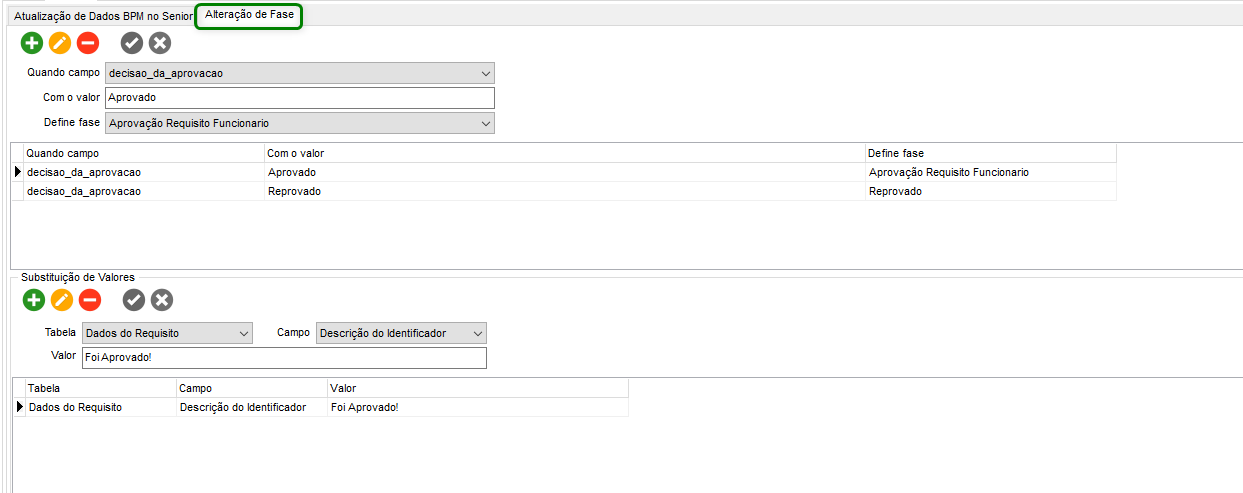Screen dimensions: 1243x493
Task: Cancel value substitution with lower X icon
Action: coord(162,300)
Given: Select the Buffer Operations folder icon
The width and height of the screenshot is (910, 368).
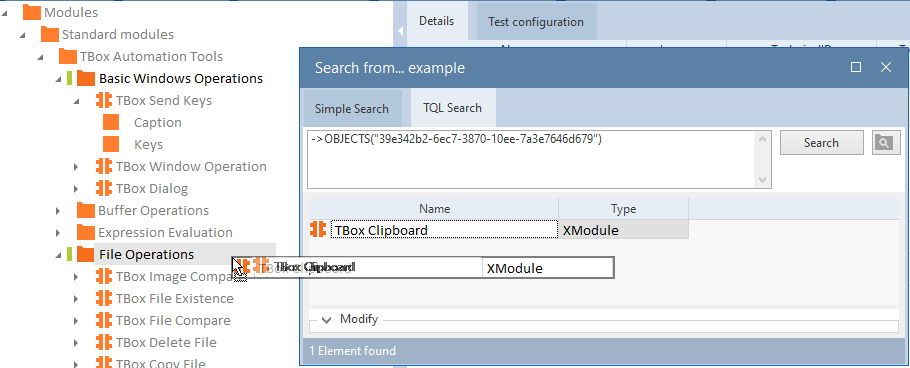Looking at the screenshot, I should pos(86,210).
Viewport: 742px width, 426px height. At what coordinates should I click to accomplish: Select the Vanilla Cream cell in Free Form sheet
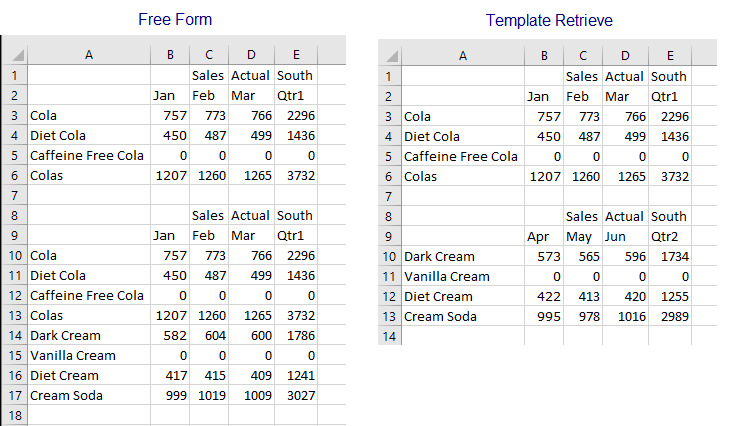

=== Task ===
Using the listing above, copy every line from the line containing "The width and" through the last one, both included, and no other lines. Pictures stay out.

=== Exercise response ===
The width and height of the screenshot is (910, 368).
Looking at the screenshot, I should pos(86,210).
Viewport: 742px width, 426px height. At what coordinates should I click to accomplish: Select the Vanilla Cream cell in Free Form sheet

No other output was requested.